In response, Orland said the Pentagon “does not comment on non-selected candidates, nor the internal processing of specific employees.”
Warner and Reed said the timing of the appointment, “less than a week following the Presidential election and mere moments after the sitting Secretary of Defense had been fired,” was “inherently suspect and requires further investigation.”
As with the other Trump loyalists installed last week in the Defense Department, there is confusion and concern over what Ellis may be there to do. The NSA general counsel is powerful, with full access to NSA’s vast surveillance enterprises. But its power depends substantially on the prerogatives of the director. The senior lawyer is the director’s consigliere, providing advice on everything from budgets to public communications to relationships with the NSA’s cherished foreign surveillance partners.
Trump is said to want information that supposedly exculpates him or bolsters his narratives released from the classified warrens of the intelligence agencies, an issue that, according to Post columnist David Ignatius, has put the outgoing president at odds with CIA Director Gina Haspel and other intelligence officials.
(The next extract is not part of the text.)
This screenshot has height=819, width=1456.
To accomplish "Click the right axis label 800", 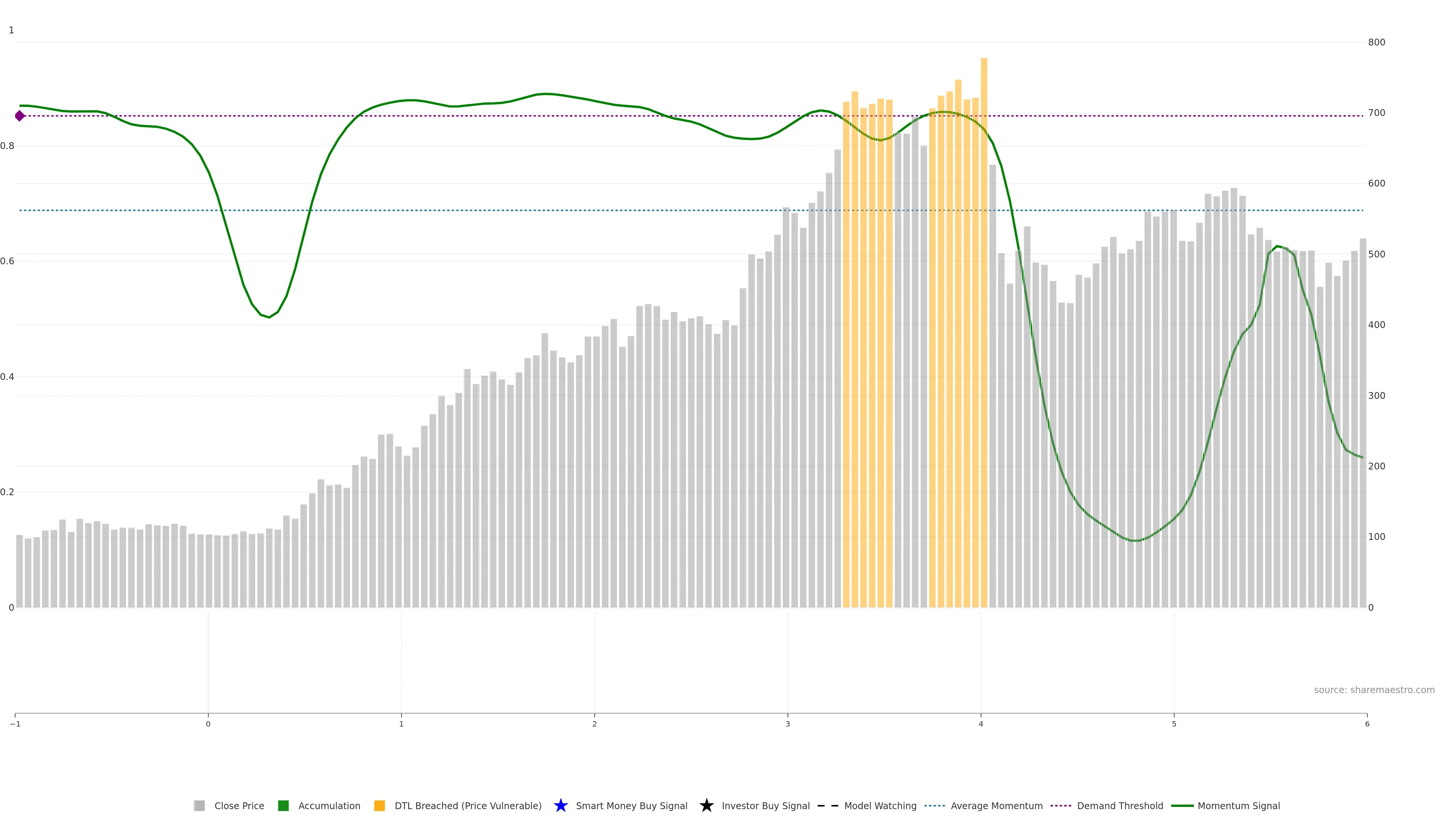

Two former intelligence officials said that Ellis could, by virtue of his position, pass along surveillance material—whether contextualized or not—to his old boss Nunes or another political ally with the appropriate security clearance. But he’d be “playing with fire on that,” one of them said.
As a new civil servant, under a two-year probationary period, Ellis would be at risk of termination with relatively minimal cause.
Should Ellis make it to Fort Meade, he’ll have about half a year to act as he intends before a Biden administration could move him out of the position. After Biden’s inauguration, Ellis will be entitled to civil service protections that could delay moves to dismiss him. But reassigning him is a different story. He might become “senior counsel in charge of stapler policy,” remarked an ex-NSA official, who noted that undesirable reassignments are “sometimes used as a voluntary way to encourage problematic officials to voluntarily separate from service.”
But he will lack any authority to execute any surveillance, multiple former officials said. Nor is the general counsel what’s called an “original classification authority,” meaning the top NSA lawyer can’t unilaterally classify or release signals intelligence or analysis.
“He doesn’t have the last word on classifying something at all. He can’t order the surveillance of anything or anybody, and he can’t stop surveillance on anything and anybody,” one of the former senior intelligence officials said.
A Pentagon official argued that political connections for an NSA general counsel are “clearly not automatically disqualifying,” pointing to Obama-era general counsels serving as an assistant to President Barack Obama and fundraising for the Obama 2012 campaign.
If the purpose of Ellis’ appointment is to declassify and funnel to MAGA allies surveillance material that either supports their narratives—on Trump and Russia, on Biden and Ukraine or China or otherwise—doing so will be perilous for him, civil service protections or not.
Whatever happens with the maneuvering to block Ellis, his potential presence at the NSA is a test for Nakasone–whether the director views him as a potential problem or comes to trust him.
“The big question,” said a former Justice Department official, “is what he can do without Nakasone.”
Having political officials burrow into civil-service positions used to bother Trump allies. “I am concerned that, due to the seniority of political appointees at many agencies, there could be pressure to approve these conversions outside the standard merit-based approach to federal hiring,” Sen. Ron Johnson (R-WI) wrote to the director of the Office of Personnel Management shortly after Trump’s 2016 victory. “It is imperative that we ensure our federal civilian workforce is merit-based and independent.”